* Given task
In the rows below, reproduce the part that opens with the line containing "size is (819, 1456)." and closes with the line containing "coordinates (720, 733).", replacing "Find the location of" with "Give the position of" and keeping everything else unchanged.

Data entries
* * * * *

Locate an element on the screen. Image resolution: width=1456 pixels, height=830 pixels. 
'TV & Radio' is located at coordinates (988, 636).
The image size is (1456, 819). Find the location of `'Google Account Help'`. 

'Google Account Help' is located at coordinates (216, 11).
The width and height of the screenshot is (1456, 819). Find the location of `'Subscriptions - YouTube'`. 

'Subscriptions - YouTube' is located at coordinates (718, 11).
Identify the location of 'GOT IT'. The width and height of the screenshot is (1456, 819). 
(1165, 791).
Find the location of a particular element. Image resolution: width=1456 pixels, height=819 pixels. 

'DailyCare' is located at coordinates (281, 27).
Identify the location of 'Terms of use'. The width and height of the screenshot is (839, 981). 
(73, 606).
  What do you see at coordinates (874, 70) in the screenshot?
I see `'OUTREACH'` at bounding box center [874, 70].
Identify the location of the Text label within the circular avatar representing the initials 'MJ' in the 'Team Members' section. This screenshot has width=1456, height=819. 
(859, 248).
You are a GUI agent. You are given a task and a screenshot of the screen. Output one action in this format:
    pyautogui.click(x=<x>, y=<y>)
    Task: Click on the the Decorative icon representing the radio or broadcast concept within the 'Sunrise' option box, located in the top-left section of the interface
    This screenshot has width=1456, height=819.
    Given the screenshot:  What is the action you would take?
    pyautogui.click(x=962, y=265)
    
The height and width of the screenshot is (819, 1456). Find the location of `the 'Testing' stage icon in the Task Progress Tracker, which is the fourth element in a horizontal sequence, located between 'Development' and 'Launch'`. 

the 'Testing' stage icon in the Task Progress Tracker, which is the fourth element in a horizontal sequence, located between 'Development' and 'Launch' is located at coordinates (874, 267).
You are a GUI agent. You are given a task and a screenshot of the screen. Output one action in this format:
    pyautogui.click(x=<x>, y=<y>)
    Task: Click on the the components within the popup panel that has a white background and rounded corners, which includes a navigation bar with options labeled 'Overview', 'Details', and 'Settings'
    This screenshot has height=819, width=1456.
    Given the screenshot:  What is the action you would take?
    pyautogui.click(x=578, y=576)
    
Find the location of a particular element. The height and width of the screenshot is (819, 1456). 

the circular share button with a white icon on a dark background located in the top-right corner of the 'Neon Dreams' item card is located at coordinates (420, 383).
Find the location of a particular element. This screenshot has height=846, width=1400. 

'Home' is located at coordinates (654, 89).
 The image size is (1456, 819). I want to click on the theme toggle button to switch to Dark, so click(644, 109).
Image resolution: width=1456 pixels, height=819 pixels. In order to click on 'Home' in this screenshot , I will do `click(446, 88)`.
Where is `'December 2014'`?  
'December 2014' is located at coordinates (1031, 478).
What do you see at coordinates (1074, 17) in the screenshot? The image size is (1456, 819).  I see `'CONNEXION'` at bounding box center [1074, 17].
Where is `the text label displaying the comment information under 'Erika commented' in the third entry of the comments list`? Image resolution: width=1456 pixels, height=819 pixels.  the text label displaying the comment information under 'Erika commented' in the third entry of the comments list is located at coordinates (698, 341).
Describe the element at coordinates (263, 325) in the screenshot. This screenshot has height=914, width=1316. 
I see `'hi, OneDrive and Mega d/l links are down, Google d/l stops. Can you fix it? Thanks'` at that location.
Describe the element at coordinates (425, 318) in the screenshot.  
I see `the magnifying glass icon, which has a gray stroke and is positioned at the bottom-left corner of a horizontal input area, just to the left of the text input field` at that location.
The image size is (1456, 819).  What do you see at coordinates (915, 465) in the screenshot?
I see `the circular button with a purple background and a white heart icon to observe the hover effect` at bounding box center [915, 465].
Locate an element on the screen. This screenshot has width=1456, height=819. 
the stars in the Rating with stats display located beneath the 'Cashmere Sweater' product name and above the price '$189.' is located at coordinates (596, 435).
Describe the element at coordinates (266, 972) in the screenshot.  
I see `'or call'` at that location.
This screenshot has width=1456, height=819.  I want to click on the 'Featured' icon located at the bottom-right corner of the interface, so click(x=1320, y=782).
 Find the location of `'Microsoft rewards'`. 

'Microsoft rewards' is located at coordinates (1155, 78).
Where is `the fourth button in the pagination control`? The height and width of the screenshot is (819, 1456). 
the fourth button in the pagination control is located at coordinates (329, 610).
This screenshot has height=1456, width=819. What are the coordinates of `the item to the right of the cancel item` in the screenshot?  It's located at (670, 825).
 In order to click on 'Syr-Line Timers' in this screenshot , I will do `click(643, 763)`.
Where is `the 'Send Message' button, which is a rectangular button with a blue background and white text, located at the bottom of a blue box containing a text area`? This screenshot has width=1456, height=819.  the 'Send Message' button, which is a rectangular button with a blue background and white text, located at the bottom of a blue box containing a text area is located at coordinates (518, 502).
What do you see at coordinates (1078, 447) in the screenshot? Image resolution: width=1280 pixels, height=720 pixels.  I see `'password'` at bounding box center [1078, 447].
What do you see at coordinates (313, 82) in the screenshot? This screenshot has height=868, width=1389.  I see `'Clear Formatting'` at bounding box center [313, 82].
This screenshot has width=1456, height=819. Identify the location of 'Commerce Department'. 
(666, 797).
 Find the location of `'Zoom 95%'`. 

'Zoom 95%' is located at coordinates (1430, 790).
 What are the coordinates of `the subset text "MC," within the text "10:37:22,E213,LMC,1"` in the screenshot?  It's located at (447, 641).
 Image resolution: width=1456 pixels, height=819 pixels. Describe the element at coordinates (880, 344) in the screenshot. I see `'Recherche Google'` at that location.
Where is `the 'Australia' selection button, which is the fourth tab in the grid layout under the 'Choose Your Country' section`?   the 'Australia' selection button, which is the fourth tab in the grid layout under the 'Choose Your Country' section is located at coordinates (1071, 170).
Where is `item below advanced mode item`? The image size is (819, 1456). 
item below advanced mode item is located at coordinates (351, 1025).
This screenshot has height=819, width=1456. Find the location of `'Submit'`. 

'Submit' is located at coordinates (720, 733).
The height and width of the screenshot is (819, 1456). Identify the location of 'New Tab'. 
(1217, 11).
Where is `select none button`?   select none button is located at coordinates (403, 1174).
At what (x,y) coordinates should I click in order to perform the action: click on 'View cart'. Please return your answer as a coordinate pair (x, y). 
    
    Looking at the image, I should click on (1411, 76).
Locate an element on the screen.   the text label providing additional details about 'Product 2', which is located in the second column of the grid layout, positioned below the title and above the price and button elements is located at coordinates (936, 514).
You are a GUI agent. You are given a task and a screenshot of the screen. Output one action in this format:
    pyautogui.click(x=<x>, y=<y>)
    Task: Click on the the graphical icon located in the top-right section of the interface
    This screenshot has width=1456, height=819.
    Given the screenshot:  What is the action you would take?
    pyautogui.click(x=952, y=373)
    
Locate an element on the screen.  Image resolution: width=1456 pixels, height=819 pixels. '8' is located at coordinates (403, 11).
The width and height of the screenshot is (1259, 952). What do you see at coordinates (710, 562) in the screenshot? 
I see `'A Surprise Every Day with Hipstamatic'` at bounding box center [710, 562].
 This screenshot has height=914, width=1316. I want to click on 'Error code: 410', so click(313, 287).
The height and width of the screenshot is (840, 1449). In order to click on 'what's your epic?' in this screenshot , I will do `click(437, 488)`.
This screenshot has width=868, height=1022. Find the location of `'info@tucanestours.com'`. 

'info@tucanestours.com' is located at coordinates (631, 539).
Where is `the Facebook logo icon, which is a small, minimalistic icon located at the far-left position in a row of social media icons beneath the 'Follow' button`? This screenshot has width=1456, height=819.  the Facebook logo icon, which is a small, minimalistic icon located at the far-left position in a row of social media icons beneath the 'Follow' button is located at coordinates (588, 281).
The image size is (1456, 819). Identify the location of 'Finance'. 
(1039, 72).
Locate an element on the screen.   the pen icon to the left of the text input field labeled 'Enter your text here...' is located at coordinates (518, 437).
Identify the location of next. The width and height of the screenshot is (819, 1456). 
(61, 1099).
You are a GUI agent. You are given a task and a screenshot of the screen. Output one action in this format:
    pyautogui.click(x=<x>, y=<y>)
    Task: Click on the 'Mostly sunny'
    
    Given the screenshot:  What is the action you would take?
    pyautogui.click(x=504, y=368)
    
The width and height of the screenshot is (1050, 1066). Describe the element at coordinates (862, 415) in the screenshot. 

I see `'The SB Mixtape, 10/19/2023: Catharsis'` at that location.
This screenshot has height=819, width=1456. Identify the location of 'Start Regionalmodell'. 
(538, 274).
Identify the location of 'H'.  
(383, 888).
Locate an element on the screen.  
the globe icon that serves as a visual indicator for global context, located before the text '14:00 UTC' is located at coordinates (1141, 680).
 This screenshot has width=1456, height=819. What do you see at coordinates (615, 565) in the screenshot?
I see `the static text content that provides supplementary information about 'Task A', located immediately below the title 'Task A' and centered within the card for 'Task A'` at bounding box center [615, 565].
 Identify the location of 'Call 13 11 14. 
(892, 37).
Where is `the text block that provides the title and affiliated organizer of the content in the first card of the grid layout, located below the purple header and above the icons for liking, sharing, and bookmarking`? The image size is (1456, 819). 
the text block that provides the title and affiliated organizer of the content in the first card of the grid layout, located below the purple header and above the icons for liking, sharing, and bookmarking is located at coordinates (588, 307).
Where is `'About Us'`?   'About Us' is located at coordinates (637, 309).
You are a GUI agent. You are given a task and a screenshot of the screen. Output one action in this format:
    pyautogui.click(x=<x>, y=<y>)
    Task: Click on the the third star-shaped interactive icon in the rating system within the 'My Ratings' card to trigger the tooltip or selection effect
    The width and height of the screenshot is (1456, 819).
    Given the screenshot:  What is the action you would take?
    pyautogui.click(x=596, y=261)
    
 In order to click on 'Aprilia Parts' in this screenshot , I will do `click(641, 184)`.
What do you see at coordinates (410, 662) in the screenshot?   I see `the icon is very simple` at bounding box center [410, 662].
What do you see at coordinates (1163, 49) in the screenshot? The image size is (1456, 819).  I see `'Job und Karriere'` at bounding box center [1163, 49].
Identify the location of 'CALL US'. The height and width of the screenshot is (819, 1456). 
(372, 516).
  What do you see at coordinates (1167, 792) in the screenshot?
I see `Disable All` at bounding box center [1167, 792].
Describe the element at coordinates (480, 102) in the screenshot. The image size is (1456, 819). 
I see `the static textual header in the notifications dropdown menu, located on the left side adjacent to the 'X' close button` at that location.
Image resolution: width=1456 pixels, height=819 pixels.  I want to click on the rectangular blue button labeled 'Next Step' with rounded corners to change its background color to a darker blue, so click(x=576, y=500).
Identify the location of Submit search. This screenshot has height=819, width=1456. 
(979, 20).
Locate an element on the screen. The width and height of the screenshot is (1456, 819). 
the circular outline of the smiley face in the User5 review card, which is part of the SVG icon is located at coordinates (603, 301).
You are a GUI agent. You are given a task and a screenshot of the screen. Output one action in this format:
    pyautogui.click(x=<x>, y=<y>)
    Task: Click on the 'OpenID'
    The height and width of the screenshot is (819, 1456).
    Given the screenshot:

* * * * *

* Output for this exercise
Where is `item below advanced mode item`? The image size is (819, 1456). 
item below advanced mode item is located at coordinates (351, 1025).
This screenshot has height=819, width=1456. Give the position of `'Submit'`. 

'Submit' is located at coordinates (720, 733).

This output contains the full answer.